Species of Spaces - Screening 1
Tuesday 11 September, 2.30-4pm


A Study of Relationships between Inner and Outer Space
David Llamelas - 1969, 20 mins
David Lamelas' first film analyzes the architectural, social, climatic, or sociological data that make up the exhibition's spatial environment, that of the institution and its geographical location. The film concludes with six interviews regarding the big news item of the day: the future "landing" of the first men on the moon.

The Girl Chewing Gum
 John Smith – 1976, 12 mins
A commanding voice over appears to direct the action in a busy London street. As the instructions become more absurd and fantastical, we realise that the supposed director (not the shot) is fictional; he only describes - not prescribes - the events that take place before him. Witty, many-layered, punning, but also seriously and poetically haunted by drama’s ineradicable ghost.

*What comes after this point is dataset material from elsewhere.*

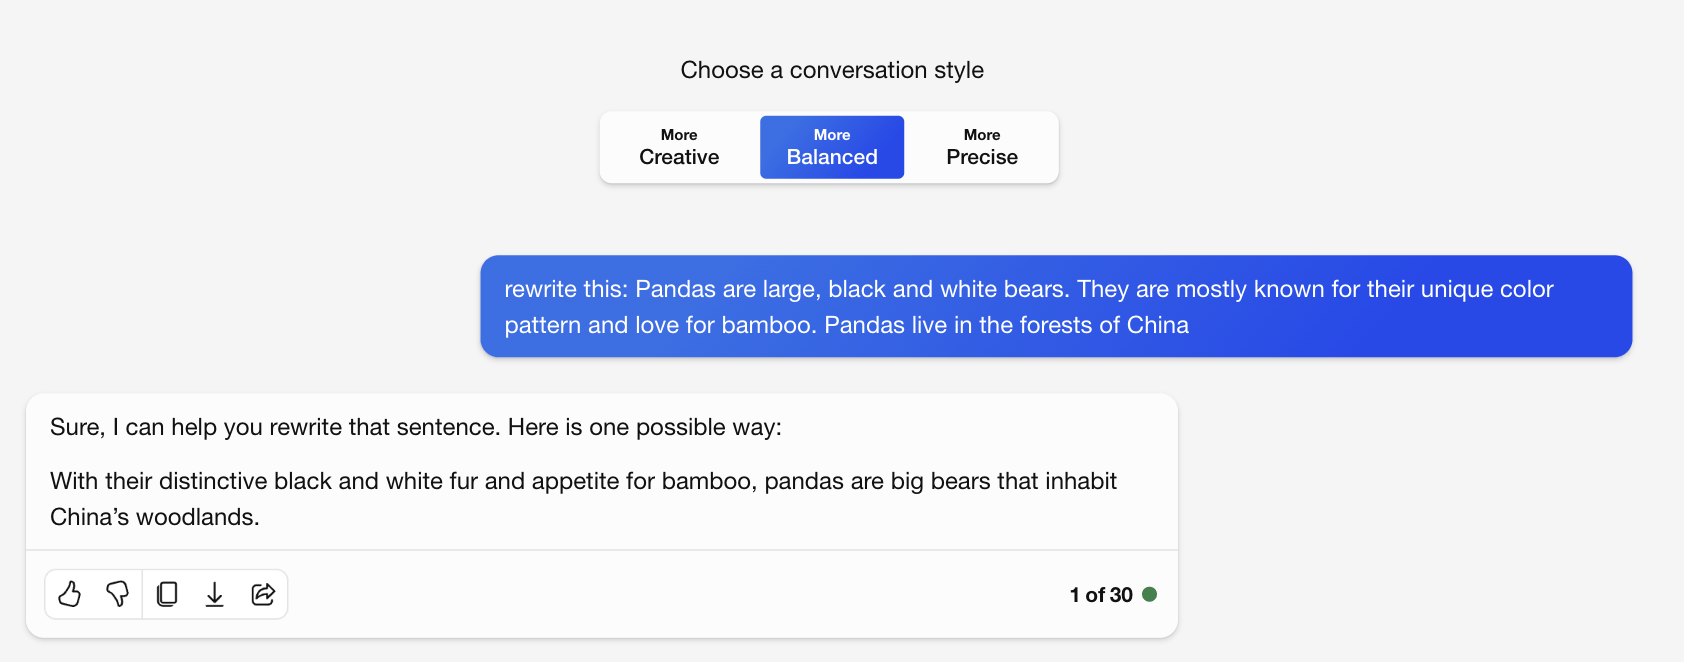
Task: Report the response negatively with thumbs down
Action: pos(118,593)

Der Rechte Weg (The Right Way)
Fischli & Weiss - 52mins

In The Right Way, "rat" and "bear" join forces again on an open-air hike in the majestic splendor of the Swiss Alps that soon finds them at the mercy of nature, not to mention their often fractious relationship and philosophical debates, as they try to make sense out of their experiences and the seeming chaos of the world.

Species of Spaces - Screening 1
Tuesday 11 September, 4.15-5.30pm


Un Homme Qui Dort (The Man Who Sleeps)
 Bernard Queysanne and Georges Perec
The Man Who Sleeps is a 1974 French drama film based on Perec's 1967 novel A Man Asleep. The story deals with a young student and his alienation as he wanders the streets of Paris. His inner musings are narrated in the form of an unwritten diary whilst the protagonist remains silent throughout the film.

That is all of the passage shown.